Introduction: Glioblastoma (GBM) is the most common primary malignant brain tumor in adults and may occur anywhere in the central nervous system. Tumor location significantly influences patient outcomes, with survival generally varying between supratentorial, brainstem, and spinal cord GBMs. Interestingly, there is little data on the outcomes of patients with intraventricular GBMs. The occurrence of GBMs within the ventricular system is exceptionally rare. The description of these tumors is currently limited to case reports and small case series, precluding an understanding of their natural history and prognostic factors. In this study, we have performed a population-based analysis of patients with intraventricular GBMs to characterize patient outcomes and evaluate the efficacy of surgical resection and radiotherapy.
Methods: The Surveillance, Epidemiology, and End Results (SEER) database was utilized to identify adult patients with intraventricular GBMs. Patient, tumor, and treatment characteristics were summarized and analyzed to identify prognostic factors for survival.
Results: A total of 162 patients met the inclusion criteria.
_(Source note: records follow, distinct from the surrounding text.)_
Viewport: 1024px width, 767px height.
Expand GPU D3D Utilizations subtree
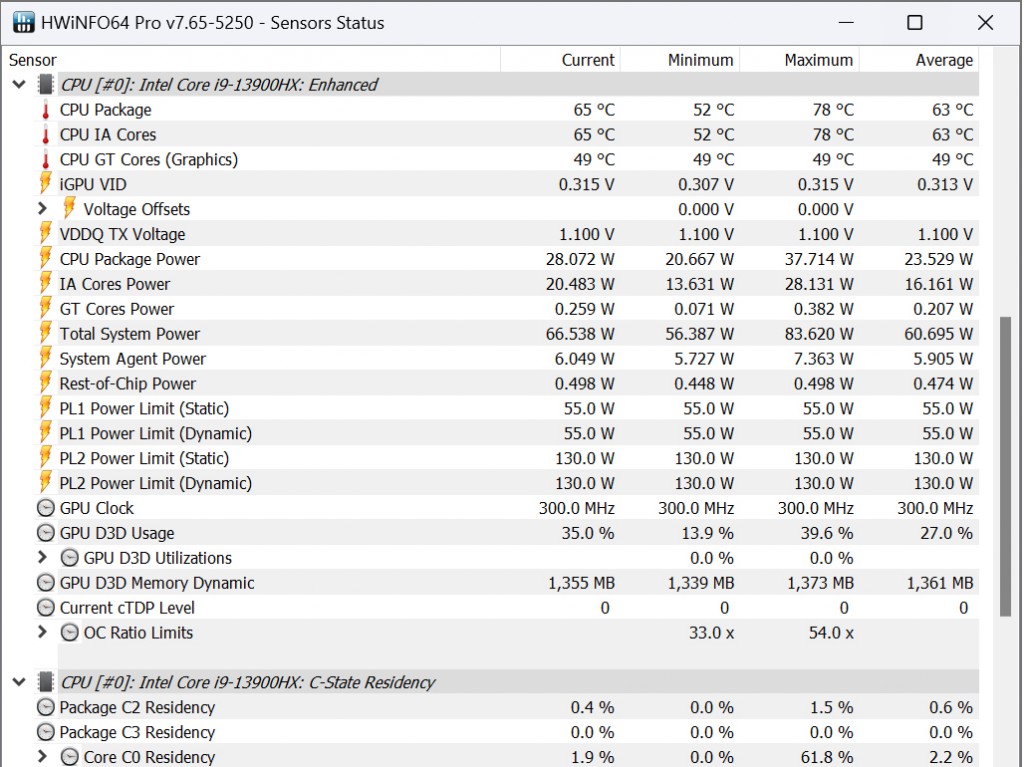click(42, 558)
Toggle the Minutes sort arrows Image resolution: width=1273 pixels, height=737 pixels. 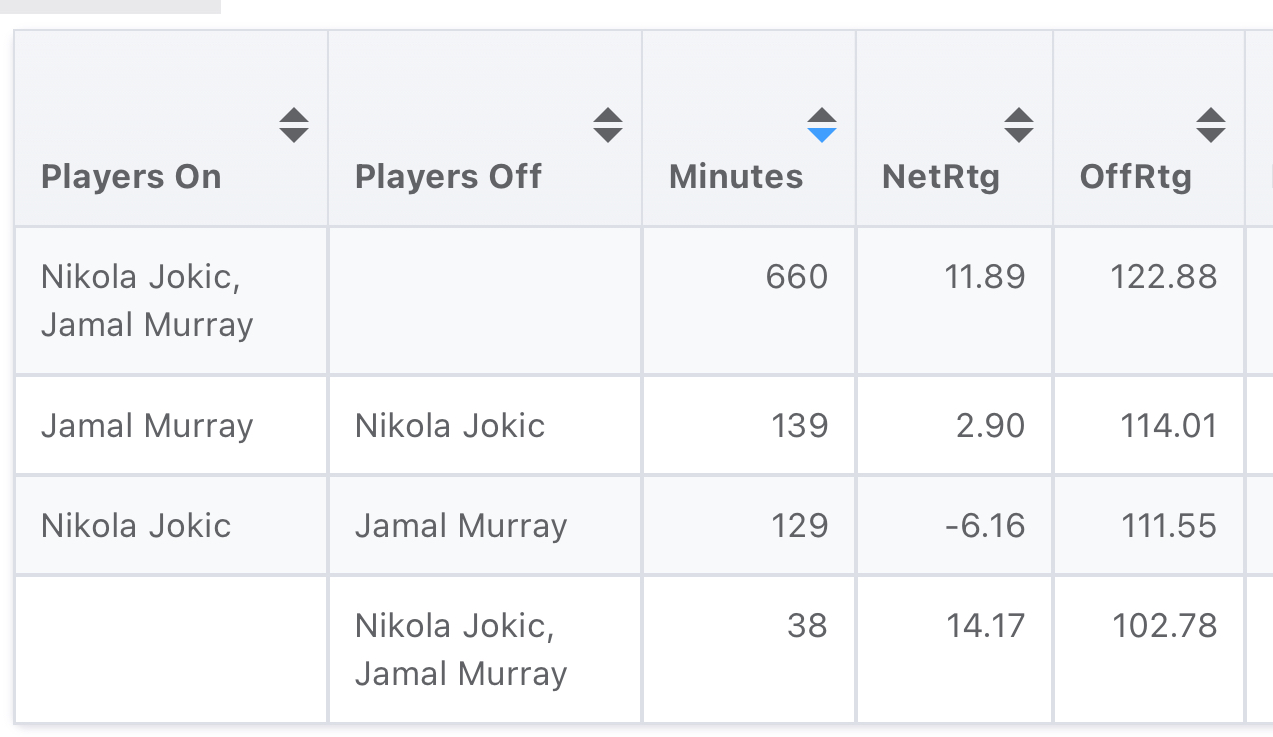(821, 125)
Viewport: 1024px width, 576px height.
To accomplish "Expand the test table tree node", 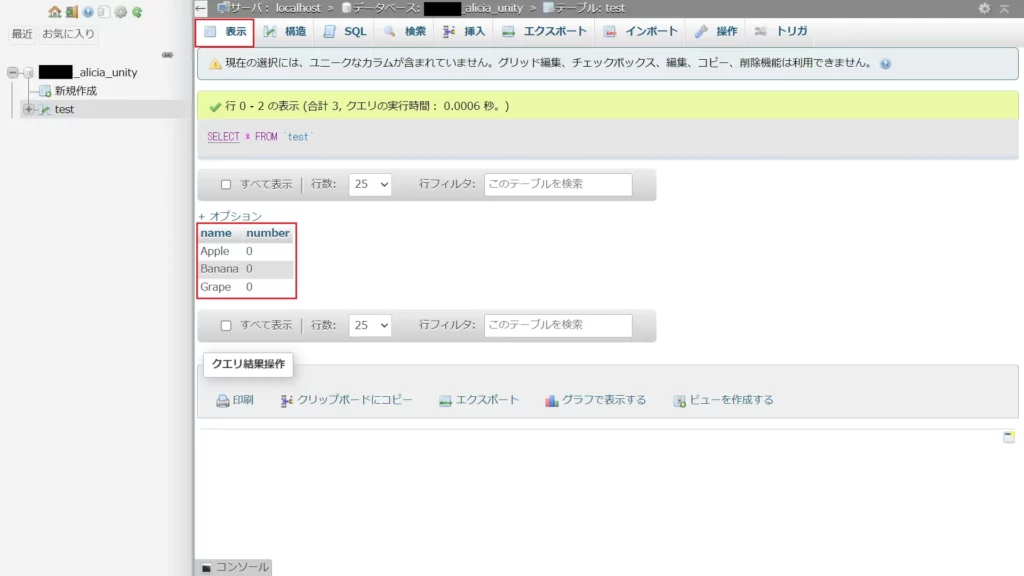I will coord(28,109).
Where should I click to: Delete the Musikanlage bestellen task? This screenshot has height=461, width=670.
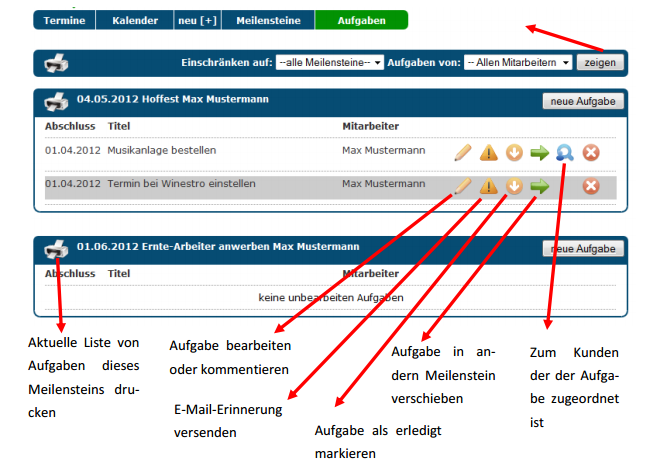(591, 153)
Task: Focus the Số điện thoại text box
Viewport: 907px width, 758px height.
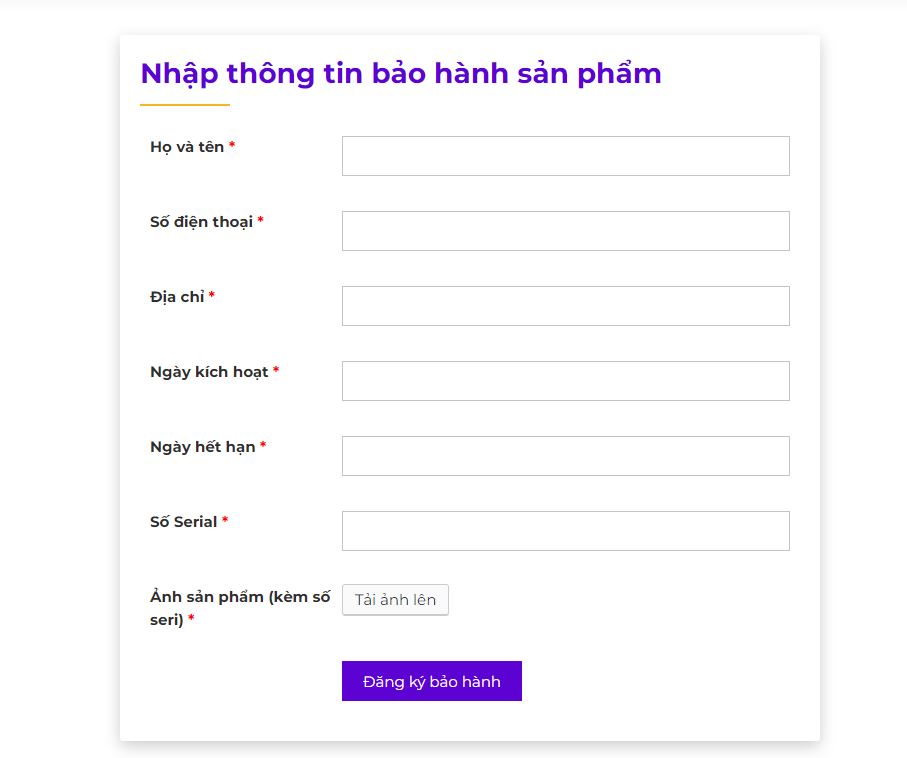Action: coord(565,231)
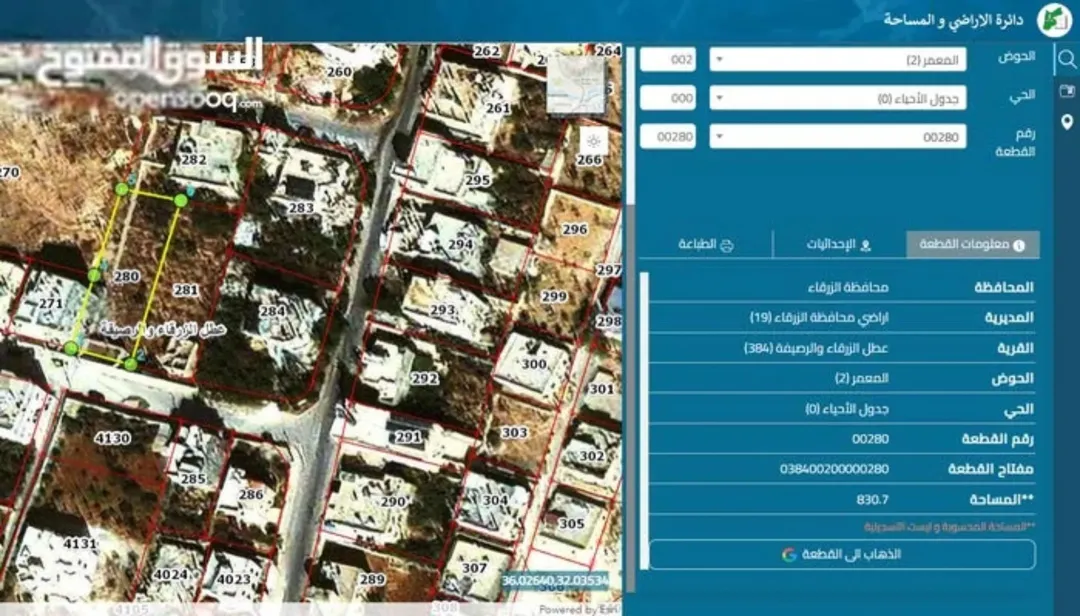
Task: Click the info icon on معلومات القطعة tab
Action: (1019, 245)
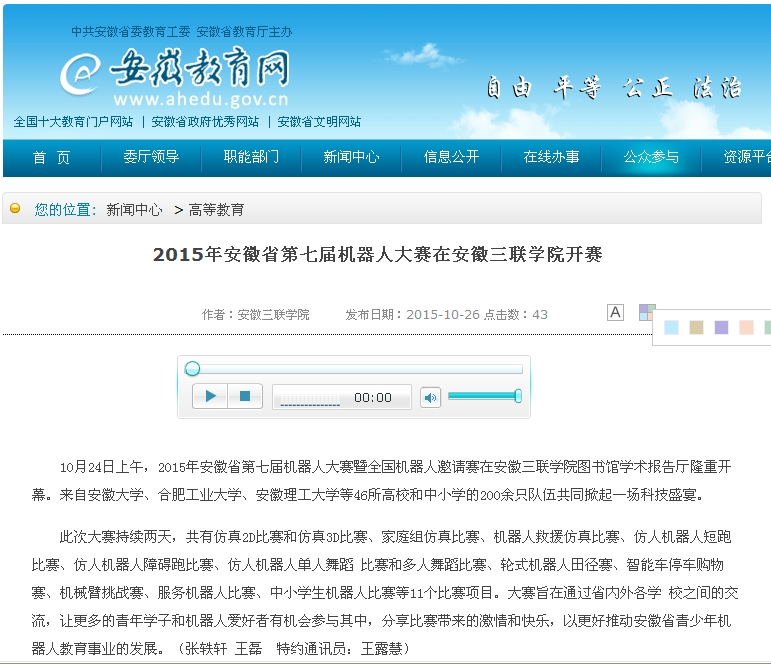771x664 pixels.
Task: Click the font size 'A' icon
Action: coord(615,313)
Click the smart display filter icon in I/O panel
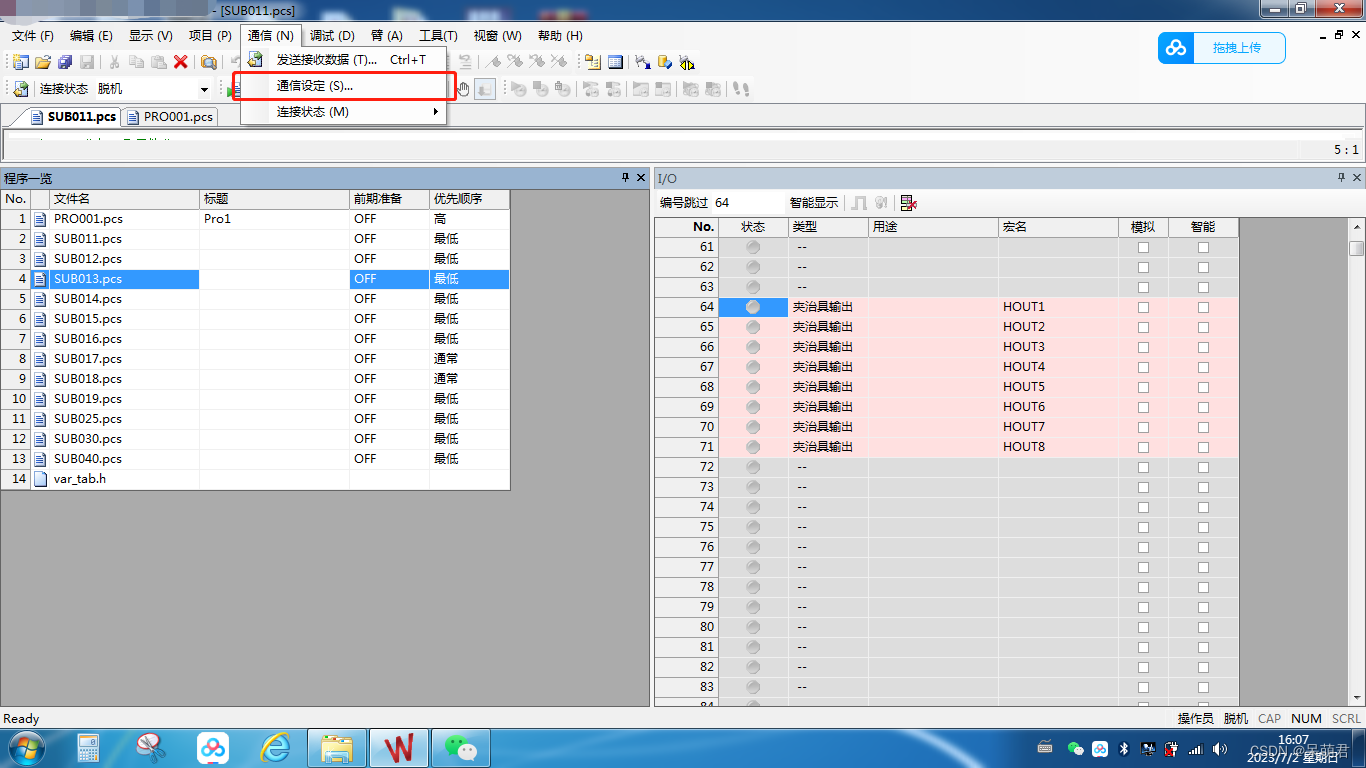The image size is (1366, 768). [907, 203]
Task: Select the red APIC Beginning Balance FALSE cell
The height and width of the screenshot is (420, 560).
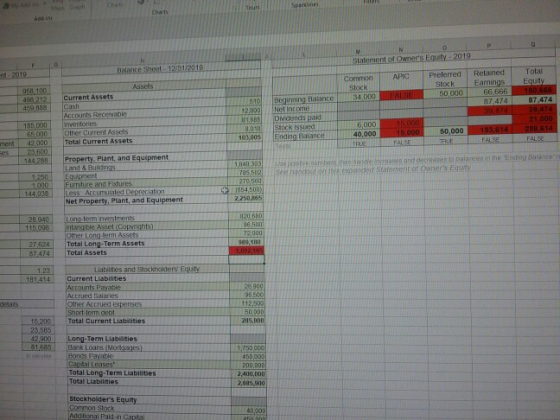Action: coord(401,95)
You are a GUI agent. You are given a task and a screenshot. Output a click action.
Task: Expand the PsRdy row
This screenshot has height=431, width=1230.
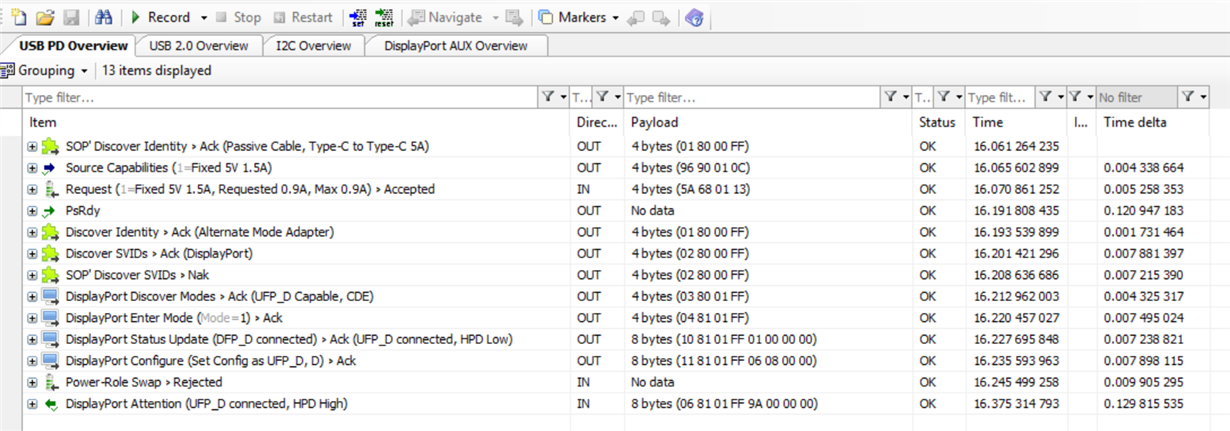coord(33,210)
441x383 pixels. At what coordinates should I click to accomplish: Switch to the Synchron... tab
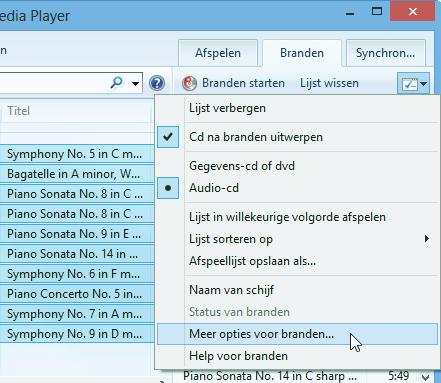tap(386, 53)
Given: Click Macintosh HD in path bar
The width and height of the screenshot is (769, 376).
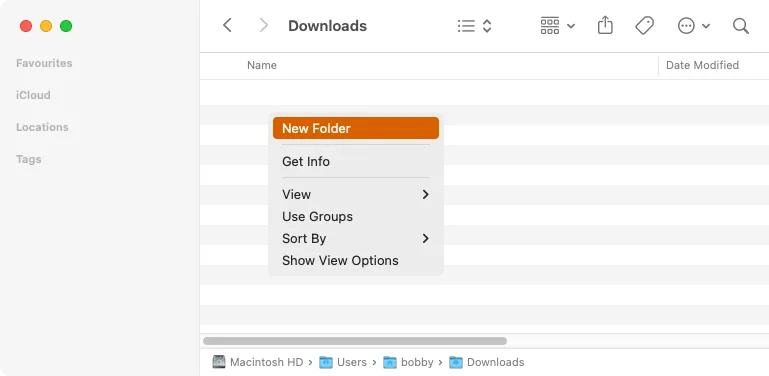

The median age was 57 years, with males accounting for 66.7% of patients. The median tumor size was 4.3 centimeters. The majority of patients underwent surgical resection (60.5%) and radiotherapy (57.4%). The median overall survival for all patients was 5 months and was significantly lower than the survival of those with intraparenchymal supratentorial tumors (8 months; p=0.0047). Univariate analysis revealed age greater than 40 years (4 vs. 9 months, p=0.0008), radiotherapy (9 vs. 2 months, p<0.0001), and surgical resection (8 vs. 3 months, p=0.005) to significantly affect survival. On multivariate analysis, only age greater than 40 years (HR: 2.20;95%CI:1.37-4.53;p=0.0011) and radiotherapy (HR:0.31;95%CI:0.21-0.46;p<0.0001) were independent prognostic factors.
Conclusions: Patients with intraventricular GBMs have a poor prognosis which is significantly worse than those with supratentorial tumors. While older age confers a worse survival, radiotherapy provides a significant survival benefit.
Patient Care: While older age confers a worse survival, radiotherapy provides a significant survival benefit.
Learning Objectives: Patients with intraventricular GBMs have a poor prognosis which is significantly worse than those with supratentorial tumors.